A few weeks ago one of our clustered server nodes blue-screened and when it came back on SQL refused to start. I started digging in and this is what I found in the Event Log: "Script level upgrade for database 'master' failed because upgrade step 'sqlagent100_msdb_upgrade.sql' encountered error 200, state 7, severity 25." Immediately I started to suspect a corrupt master database. And I found this in the SQL Error Log:
Creating procedure sp_sqlagent_get_perf_counters...
Error: 468, Severity: 16, State: 9.
Cannot resolve the collation conflict between "SQL_Latin1_General_CP1_CI_AS" and "Latin1_General_CI_AS" in the equal to operation.
Error: 912, Severity: 21, State: 2.
Script level upgrade for database 'master' failed because upgrade step 'sqlagent100_msdb_upgrade.sql' encountered error 200, state 7, severity 25. This is a serious error condition which might interfere with regular operation and the database will be taken offline. If the error happened during upgrade of the 'master' database, it will prevent the entire SQL Server instance from starting. Examine the previous errorlog entries for errors, take the appropriate corrective actions and re-start the database so that the script upgrade steps run to completion.

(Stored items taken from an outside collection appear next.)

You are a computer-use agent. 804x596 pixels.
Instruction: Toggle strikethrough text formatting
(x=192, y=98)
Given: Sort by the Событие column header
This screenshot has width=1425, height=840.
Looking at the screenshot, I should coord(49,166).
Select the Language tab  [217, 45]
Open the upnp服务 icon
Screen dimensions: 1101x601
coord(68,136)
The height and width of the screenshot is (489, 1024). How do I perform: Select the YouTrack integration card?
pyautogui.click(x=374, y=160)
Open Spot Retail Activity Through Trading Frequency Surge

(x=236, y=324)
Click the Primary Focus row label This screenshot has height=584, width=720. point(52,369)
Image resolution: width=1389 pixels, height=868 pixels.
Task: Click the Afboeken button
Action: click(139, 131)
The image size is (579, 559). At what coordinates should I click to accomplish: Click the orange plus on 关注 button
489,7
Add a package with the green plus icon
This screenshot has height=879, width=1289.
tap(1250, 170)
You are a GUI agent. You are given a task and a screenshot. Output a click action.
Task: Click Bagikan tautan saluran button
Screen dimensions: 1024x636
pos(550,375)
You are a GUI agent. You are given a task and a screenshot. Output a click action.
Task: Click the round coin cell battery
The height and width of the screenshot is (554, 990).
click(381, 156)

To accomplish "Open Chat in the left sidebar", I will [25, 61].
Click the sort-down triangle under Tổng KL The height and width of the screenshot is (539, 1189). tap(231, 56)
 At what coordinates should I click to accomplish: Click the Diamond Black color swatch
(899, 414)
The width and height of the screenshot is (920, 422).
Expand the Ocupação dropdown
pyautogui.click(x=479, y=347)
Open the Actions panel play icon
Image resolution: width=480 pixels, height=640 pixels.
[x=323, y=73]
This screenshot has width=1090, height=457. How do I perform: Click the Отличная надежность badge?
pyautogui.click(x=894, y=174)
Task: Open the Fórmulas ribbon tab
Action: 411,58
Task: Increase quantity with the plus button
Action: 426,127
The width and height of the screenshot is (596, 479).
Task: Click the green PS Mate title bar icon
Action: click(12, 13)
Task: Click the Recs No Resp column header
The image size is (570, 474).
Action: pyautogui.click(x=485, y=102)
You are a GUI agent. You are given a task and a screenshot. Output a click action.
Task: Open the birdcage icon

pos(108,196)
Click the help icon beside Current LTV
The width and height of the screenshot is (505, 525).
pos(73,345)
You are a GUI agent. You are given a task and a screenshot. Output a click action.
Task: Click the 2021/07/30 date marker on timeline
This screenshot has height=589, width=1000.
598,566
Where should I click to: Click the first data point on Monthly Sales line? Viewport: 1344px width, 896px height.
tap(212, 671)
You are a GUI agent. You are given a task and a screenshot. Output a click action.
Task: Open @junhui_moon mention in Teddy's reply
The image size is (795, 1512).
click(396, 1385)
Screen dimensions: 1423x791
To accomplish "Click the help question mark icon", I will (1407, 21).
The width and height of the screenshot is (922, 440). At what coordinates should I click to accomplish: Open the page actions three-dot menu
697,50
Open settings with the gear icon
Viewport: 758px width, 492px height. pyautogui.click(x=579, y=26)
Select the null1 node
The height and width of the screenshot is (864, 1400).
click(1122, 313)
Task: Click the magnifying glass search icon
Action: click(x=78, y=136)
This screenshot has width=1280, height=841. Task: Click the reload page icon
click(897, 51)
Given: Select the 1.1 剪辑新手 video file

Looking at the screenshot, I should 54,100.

Error: 3417, Severity: 21, State: 3.
Cannot recover the master database. SQL Server is unable to run. Restore master from a full backup, repair it, or rebuild it. For more information about how to rebuild the master database, see SQL Server Books Online.
SQL Trace was stopped due to server shutdown. Trace ID = '1'. This is an informational message only; preser action is required.
It turns out that the collation of msdb did not match master. Master was using SQL_Latin1_General_CP1_CI_AS while only msdb and one other database was using Latin1_General_CI_AS. The upgrade script that SQL Server ran at startup performed a join across those two databases resulting in the error. I'm still not sure about why this script got run as no service packs / cumulative updates had been applied to this server recently and it was originally installed as 2008, not an upgrade from 2005. With the upgrade script interrupted, it left the master db unusable.
I started going through the steps to restore master. I was able to start the server in single user mode, yet I could never get in as the single user. Something seemed to always be taking the connection before I could get in.
I had a long, long conversation with the #sqlhelp folks on Twitter about this. All of these guys and gals were tossing out help: @sqlinsaneo @kbriankelly @darrelllandrum @rusanu @DBArgenis @Kendra_Little @mrdenny @Bugboi @SQLSoldier. We stopped all services that were known to connect, stopped the browser service, changed the port, only allow IP connections, paused the cluster node I was working on, and still I was getting an error that only one admin was allowed at a time in single user mode.
Since I was getting nowhere fast, I decided on a different tact, namely to rebuild master then recover from backup. Rebuilding master was a fairly quick process. An important note about rebuilding master is that is also rebuilds msdb. Now I had two databases to recover from backup. Once the rebuild was complete, I was successfully able to start the service in single user mode and was able to connect (yay!!!). Now I could restore a backup of master, restart SQL normally and restore msdb. I finally had a running instance 2.5 hours later.
Important lessons learned from this experience:
- If single user mode isn't working and you have a good backup of msdb, rebuild then recover. Rebuilding might fix some issues and get you on the road to recovery quicker.
- Collations of all the system databases really should match. This whole issue was because of a collation conflict between master and msdb.